Митя подошел к баньке со знакомым уже чувством узнавания после разлуки, поскольку первый и последний раз в своей жизни пользовался деревенской баней еще тогда, семь лет назад, в Кайлах. На двери бани висел ржавый замок. Митя потрогал его, и замок сам собою открылся. Следовательно, это была декорация. Столь легкая расправа с замком воодушевила Митю, и он, пригнувшись, вступил в маленький и захламленный предбанник, где валялась поросшая паутиной шайка. Дверь в саму баню была коричневой, а с внутренней стороны и совсем черной, впрочем как и стены с потолком. Лишь двухступенчатый деревянный полок был светел, а на нем разбросаны были высохшие березовые веники.

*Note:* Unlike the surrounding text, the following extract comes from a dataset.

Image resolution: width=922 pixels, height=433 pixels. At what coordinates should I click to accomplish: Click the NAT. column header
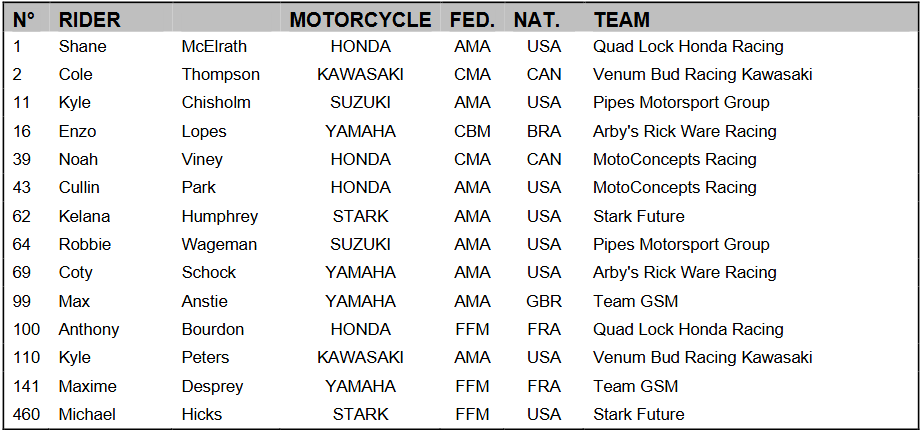pos(537,19)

Митя осмотрел печку, нашел за нею ведро и не спеша спустился к реке за водою. Сходив туда-сюда не менее шести раз, он заполнил чугунный котел, вмазанный в печку, и оцинкованный бак, стоявший на плите позади котла. Чугунная плита была сломана, поперек нее проходила широкая щель. Митя зажег спичку и поднес ее к щели. В глубине печи навалены были булыжники, выходившие грудой с другой стороны таким образом, чтобы на них можно было плескать водой для получения пара. Митя обследовал и вспоминал, будто повторяя в уме когда-то пройденный в школе урок.

Восстановив назначение каждого предмета во всех подробностях, Митя сложил сухие веники в печь и поджег их. Они вспыхнули с треском и загорелись так споро, что Митя едва успел принести несколько поленьев и сунуть их поверх веников, пока те не прогорели.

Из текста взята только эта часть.